The producer took it all in stride. Calmly she said okay. “We just need to clarify the TV rights agreement because that will determine the amount of TV spots we’ll get to air our trailers.” Note: when independent producers sign away their films’ TV rights to the networks, oftentimes – and wrongly – in perpetuity, they usually – again, wrongly – do not get any cash in return. It is an X-deal whereby the producer gets the agreed amount in terms of TV spots on which to air their movie’s trailers. A thrity-second spot on a primetime teleserye costs around three hundred thousand pesos per airing, or ten thousand pesos per second.
So the copy of the movie was sent to the boss of TV Programming. Weeks passed. Finally, an answer: No. Why? “Because,” the TV boss said, “once the censors are through with this film there will be virtually nothing left to show on TV.”
In short the deal with the giant studio fell through.
The producers decided that they would release the movie themselves. And, mainly because of the size of their promo budget, which was XXS – extra extra small, they opted for a main marketing strategy that required the least cash: Word-of-Mouth Marketing.
This strategy is always a double-edged sword because it hinges on the judgment of the end user. If the early audiences to whom you show the movie love it, then you’re in business. But if they receive it with anything less than love, maybe not hate, but worse, indifference, then maybe you should start drafting a long, heartfelt letter of regret to your investors.

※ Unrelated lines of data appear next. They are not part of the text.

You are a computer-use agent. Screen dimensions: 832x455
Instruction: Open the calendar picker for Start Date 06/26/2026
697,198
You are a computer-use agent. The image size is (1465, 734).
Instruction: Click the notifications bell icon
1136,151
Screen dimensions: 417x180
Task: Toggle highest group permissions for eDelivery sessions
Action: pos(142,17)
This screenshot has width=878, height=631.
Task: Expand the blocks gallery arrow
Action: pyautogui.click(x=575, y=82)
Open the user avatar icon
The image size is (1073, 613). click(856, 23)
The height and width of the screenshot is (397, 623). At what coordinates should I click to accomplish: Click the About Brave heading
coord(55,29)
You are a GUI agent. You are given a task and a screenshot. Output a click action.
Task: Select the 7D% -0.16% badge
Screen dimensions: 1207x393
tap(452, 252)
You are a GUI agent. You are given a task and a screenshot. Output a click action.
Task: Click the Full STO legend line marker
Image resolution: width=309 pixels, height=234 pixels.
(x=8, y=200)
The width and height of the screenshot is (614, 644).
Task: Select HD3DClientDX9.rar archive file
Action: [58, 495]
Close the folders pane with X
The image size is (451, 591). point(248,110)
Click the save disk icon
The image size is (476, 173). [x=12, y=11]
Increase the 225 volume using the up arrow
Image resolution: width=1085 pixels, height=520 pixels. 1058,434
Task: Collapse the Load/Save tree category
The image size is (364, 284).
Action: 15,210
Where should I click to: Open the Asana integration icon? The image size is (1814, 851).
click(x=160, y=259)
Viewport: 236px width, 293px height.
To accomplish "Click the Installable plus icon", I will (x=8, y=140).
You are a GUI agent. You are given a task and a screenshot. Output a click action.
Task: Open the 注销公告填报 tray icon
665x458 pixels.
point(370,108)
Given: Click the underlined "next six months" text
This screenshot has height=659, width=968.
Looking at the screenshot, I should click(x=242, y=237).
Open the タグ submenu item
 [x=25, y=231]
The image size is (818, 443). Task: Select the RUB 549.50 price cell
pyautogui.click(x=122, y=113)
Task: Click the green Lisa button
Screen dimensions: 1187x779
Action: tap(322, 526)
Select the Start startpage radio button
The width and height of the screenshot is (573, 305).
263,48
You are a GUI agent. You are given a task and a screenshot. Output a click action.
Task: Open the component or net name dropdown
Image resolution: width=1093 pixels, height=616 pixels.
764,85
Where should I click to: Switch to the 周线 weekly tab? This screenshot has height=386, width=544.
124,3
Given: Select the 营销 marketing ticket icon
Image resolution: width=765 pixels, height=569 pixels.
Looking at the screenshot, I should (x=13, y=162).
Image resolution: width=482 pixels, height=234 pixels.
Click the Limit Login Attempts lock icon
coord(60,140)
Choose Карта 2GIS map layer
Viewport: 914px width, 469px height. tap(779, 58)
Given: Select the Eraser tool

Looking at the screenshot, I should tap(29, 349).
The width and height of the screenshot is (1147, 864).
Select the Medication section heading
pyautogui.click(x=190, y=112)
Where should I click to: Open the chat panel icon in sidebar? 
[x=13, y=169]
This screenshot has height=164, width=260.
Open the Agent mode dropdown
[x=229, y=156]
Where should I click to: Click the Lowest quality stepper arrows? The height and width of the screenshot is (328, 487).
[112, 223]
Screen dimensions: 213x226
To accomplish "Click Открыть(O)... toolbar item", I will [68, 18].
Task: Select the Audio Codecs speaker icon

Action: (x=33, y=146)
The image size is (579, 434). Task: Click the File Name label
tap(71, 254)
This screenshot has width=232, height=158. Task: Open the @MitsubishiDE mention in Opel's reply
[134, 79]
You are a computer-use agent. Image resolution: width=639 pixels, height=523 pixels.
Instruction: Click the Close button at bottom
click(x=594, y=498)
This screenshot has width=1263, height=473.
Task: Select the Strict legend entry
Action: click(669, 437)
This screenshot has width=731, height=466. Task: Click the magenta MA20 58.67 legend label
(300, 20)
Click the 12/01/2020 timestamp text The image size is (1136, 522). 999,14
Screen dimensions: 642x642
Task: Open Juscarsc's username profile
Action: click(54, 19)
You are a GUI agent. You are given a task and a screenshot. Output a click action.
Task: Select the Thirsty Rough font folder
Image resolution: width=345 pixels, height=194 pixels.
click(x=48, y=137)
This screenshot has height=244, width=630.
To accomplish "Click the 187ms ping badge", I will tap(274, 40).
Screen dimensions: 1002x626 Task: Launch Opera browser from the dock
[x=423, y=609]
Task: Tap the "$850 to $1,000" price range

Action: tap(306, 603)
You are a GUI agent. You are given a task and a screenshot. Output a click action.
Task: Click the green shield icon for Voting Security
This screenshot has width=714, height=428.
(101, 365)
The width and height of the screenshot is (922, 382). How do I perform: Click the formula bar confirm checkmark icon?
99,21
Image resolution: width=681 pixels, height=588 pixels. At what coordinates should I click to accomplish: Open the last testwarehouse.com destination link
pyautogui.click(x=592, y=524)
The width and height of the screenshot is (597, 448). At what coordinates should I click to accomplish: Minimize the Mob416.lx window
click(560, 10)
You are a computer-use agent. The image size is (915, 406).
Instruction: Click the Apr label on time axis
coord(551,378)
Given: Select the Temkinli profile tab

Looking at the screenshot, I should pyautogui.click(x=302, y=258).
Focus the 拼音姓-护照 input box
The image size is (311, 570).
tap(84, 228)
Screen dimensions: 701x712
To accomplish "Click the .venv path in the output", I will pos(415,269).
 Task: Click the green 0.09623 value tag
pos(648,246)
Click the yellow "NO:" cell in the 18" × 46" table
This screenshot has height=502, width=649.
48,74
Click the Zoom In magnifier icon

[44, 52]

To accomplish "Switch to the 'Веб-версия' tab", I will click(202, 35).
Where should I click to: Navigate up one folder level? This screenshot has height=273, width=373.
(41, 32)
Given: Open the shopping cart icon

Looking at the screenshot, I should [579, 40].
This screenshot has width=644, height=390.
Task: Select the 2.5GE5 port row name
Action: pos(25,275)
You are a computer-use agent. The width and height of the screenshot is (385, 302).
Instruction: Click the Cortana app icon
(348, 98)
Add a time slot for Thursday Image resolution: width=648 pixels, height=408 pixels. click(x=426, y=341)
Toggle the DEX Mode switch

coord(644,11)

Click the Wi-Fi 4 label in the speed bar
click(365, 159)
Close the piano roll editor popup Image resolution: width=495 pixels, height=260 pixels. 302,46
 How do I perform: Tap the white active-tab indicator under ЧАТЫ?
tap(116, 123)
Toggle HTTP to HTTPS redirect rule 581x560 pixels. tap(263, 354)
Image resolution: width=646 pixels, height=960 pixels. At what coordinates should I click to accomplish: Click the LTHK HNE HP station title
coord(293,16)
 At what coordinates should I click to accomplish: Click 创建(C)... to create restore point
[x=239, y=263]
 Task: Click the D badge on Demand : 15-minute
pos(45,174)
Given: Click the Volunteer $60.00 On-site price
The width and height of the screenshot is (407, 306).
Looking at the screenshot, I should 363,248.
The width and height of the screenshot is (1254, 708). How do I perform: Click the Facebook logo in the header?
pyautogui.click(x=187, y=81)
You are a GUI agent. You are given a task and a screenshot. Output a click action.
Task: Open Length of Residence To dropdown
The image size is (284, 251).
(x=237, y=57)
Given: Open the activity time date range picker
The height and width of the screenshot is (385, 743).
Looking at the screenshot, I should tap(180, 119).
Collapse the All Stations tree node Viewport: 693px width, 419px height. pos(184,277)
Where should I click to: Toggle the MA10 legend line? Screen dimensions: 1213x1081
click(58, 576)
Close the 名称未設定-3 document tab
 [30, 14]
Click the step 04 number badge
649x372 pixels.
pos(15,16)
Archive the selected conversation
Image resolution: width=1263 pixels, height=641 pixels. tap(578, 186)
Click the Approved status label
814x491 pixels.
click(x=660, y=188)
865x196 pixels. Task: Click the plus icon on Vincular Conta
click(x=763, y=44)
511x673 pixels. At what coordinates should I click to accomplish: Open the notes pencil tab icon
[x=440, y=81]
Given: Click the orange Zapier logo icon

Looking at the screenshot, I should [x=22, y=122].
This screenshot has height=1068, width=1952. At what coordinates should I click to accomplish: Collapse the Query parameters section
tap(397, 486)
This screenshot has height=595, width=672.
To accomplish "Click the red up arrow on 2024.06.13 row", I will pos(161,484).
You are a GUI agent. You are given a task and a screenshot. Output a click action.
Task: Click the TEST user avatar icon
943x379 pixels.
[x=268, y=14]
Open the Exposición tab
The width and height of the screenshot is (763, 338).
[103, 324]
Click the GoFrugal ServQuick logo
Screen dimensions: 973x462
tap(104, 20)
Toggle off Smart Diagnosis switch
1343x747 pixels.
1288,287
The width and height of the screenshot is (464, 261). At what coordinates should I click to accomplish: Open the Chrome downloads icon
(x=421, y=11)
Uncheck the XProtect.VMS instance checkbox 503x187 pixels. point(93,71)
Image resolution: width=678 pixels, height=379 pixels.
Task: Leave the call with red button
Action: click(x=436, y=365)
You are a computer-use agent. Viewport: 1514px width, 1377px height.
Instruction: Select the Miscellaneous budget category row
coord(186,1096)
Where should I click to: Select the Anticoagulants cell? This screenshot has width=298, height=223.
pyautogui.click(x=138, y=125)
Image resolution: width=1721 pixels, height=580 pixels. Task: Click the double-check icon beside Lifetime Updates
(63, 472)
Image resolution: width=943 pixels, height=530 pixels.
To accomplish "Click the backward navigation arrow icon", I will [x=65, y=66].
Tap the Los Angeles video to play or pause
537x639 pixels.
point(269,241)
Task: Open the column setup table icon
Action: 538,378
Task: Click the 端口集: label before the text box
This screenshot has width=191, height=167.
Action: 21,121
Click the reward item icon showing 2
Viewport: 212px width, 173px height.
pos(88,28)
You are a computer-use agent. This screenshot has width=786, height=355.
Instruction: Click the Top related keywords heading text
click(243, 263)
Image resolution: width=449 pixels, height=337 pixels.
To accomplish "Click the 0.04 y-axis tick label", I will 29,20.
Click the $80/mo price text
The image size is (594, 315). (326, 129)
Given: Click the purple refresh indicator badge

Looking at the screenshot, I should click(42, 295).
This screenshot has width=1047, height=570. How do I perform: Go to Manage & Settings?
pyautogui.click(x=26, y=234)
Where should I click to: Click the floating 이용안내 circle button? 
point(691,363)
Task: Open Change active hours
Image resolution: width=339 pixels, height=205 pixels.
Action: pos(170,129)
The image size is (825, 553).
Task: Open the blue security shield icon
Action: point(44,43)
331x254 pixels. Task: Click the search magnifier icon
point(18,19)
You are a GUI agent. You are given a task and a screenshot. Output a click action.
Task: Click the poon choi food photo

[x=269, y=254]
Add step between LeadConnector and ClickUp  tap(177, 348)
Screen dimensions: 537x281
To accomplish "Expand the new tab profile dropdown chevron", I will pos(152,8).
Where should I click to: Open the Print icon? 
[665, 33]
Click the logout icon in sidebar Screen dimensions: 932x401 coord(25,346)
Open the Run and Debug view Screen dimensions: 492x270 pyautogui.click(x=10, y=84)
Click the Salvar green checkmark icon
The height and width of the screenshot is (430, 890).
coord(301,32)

Eyes half shut, the producers decided to go all in. They would premiere the movie at the biggest, and possibly scariest, venue: at the Main Theater of the CCP, on Closing Night of Cinemalaya. Tickets sold fast and ran out days before the event. One thousand six hundred people came that night. They roared with laughter from the get-go. The movie was a smash.
The producers’ gamble paid off. But it also backfired, in a major major way.
You see, the producers had friends working for the giant studio. Like I already mentioned, they used to work there, too. Before they literally walked out the door and started their own company. So anyway, these friends came to the premiere to show their support for the producers. And they were truly happy for them in their success. They excitedly shared the news of the phenomenal screening back at their office. “It was a laugh-a-minute show!” exclaimed one of them at the Monday Management Committee Meeting, the day after the premiere. The studio head was there to hear all this. And her mind went, “Oops.”
This was understandable. After all, she had passed on the chance to release what was now looking to be a hit. She must have then remembered what her boss, the network owner, said: “You have to look at this. You have to look at this.”
Immediately she called her Distribution General to a meeting. They changed their lineup. At the cinema bookers meeting the following day, they submitted their revised playdates. At the end of the next month they would open their comedy starring the most popular comedienne today. It was the exact same playdate as that of the producers’ comedy, and one of the stars of that movie was also the same comedienne.
One week later they would open another movie. And the following week, yet another. In an unprecedented move, the studio opened a new movie each week for three consecutive weeks. It seemed reckless. But in fact they knew exactly what they were doing.
They were effectively blocking the small producers’ movie from cinemas all over the country. They had the clout to do it. They didn’t need a hit. All they had to do was release a movie, and another, and another. In fact, all three of their movies flopped. But no matter the ticket sales they always got the theaters they wanted.
Meanwhile, the producers’ movie was turning out to be the small comedy that could. After the much talked about premiere at Cinemalaya, several other advance screenings were bought and organized by several groups across the country. The word-of-mouth strategy was working. The buzz was good and getting stronger as the playdate neared.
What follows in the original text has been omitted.